As recomendações dos CIS Benchmarks passam por um processo de consenso antes da publicação. Especialistas voluntários de mercado, governo e academia propõem, revisam e votam em cada configuração, e é por isso que a orientação tem o caráter de uma recomendação prática para quem opera os sistemas, e não de uma documentação de hardening produzida pelo próprio fornecedor. Cada recomendação é marcada como "Scored", quando a conformidade pode ser medida automaticamente e incorporada a uma pontuação numérica, ou "Not Scored", quando se trata de uma boa prática que não se presta à verificação automatizada.
Os próprios Benchmarks podem ser baixados gratuitamente em PDF para todas as plataformas cobertas pelo CIS. O que custa dinheiro são as ferramentas construídas em torno deles: o CIS-CAT Pro, uma ferramenta de avaliação que verifica um sistema em relação a um Benchmark e produz uma pontuação de conformidade e um relatório de remediação, e as CIS Hardened Images, imagens de máquinas virtuais pré-configuradas para estar em conformidade com um Benchmark desde o início, vendidas nos marketplaces da AWS, Azure e GCP por meio de uma associação ao CIS SecureSuite.
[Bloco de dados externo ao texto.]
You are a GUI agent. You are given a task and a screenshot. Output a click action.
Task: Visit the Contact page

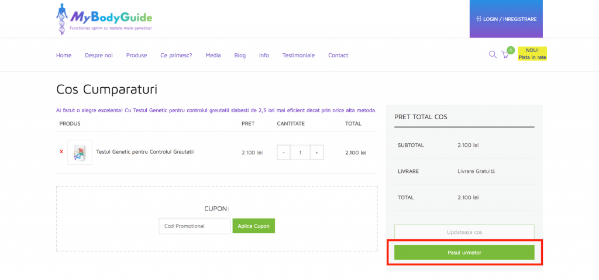[338, 56]
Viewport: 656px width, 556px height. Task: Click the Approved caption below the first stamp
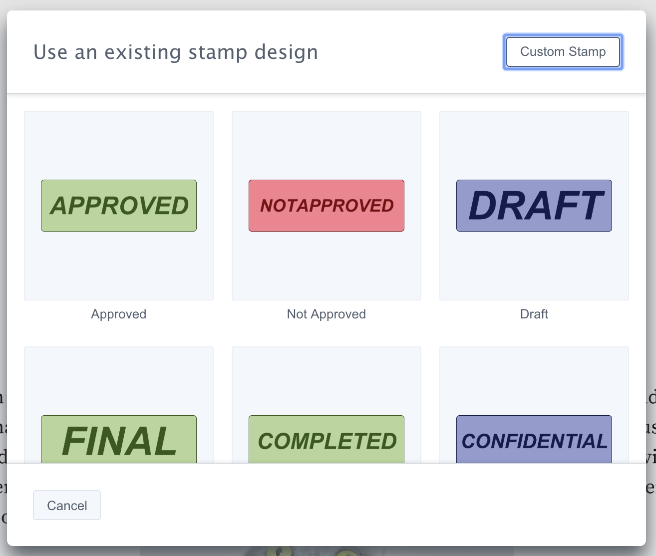[x=118, y=314]
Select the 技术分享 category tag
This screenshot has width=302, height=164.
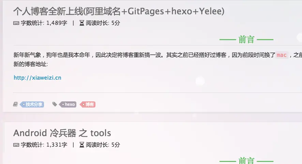[x=32, y=104]
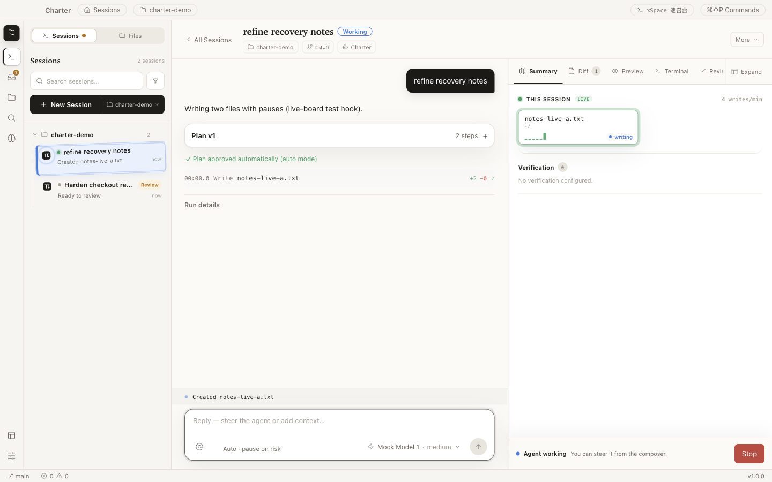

Também existe uma versão gratuita e limitada, chamada CIS-CAT Lite, para organizações que querem experimentar a pontuação automatizada em relação a um único Benchmark antes de contratar uma versão paga.
Anatomia de uma recomendação
Um Benchmark não é uma lista solta de sugestões. Cada recomendação dentro dele, e um único Benchmark pode conter várias centenas, segue a mesma estrutura de cinco partes. É isso que torna a orientação utilizável por um engenheiro, e não apenas legível:
- Description: o que é a configuração e o que ela controla.
- Rationale: por que a alteração é importante e que tipo de ataque ou exposição ela elimina.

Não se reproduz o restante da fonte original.